TASK PROMPT -> Copy word for word everything from the line containing "Click the dashed yellow band near 150 MHz" down to the line containing "click(x=733, y=144)", both ends included. Leave the pictures out of your answer.

RAW RECORDS ->
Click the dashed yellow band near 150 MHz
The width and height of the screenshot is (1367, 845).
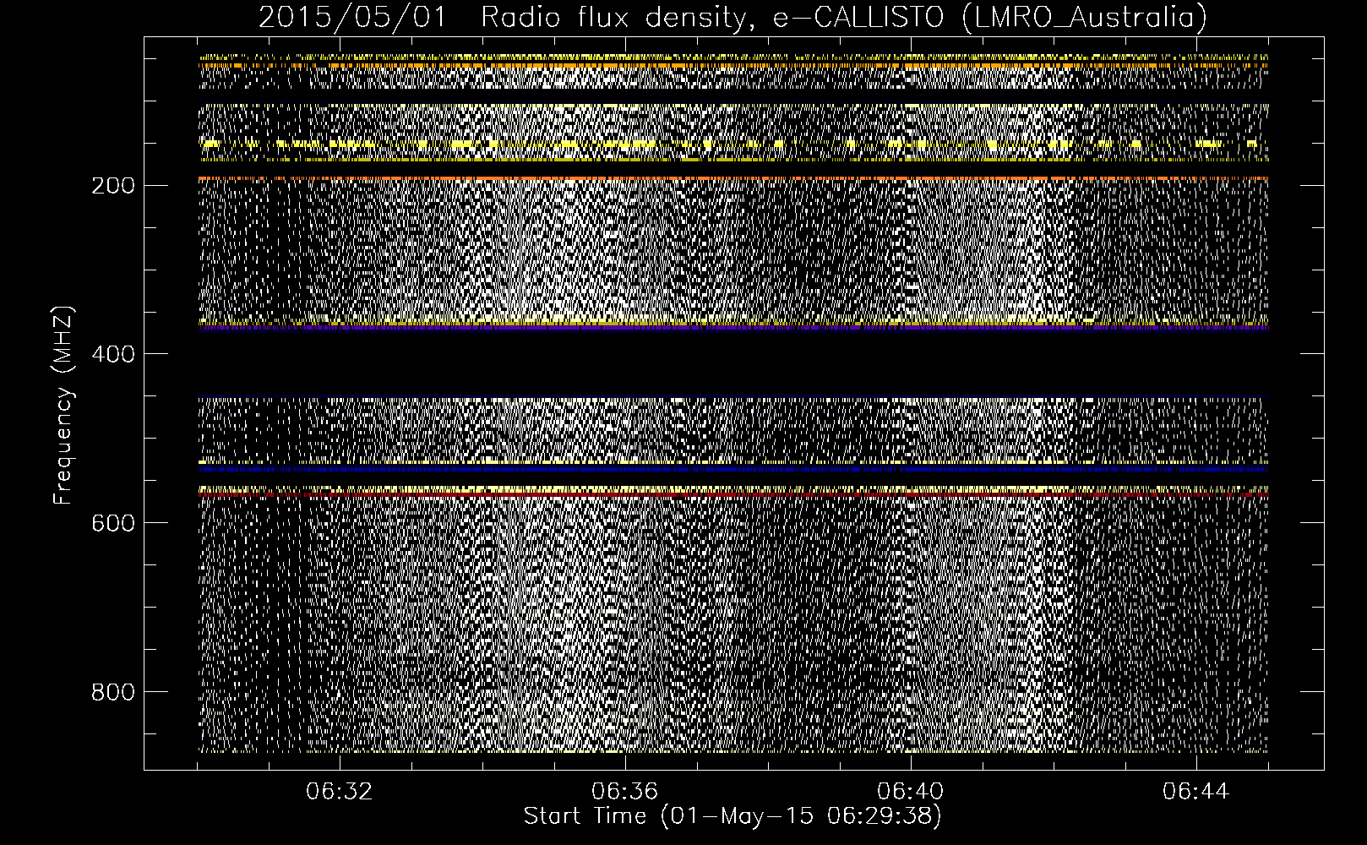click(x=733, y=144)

---

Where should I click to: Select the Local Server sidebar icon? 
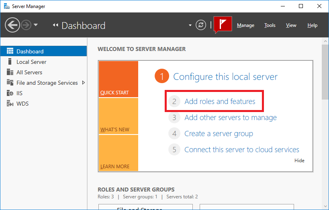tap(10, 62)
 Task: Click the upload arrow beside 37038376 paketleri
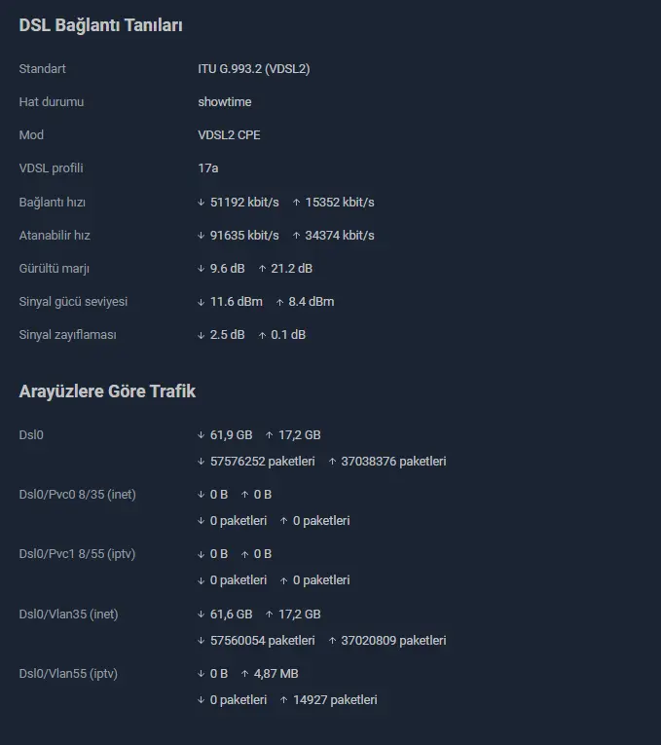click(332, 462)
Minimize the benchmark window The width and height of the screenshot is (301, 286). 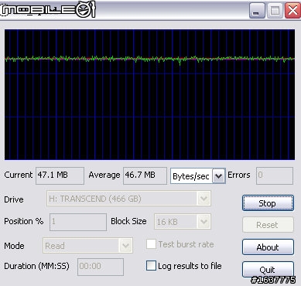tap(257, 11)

PROBLEM SOLUTION ->
Click the dashed yellow band near 150 MHz
The width and height of the screenshot is (1367, 845).
click(x=733, y=144)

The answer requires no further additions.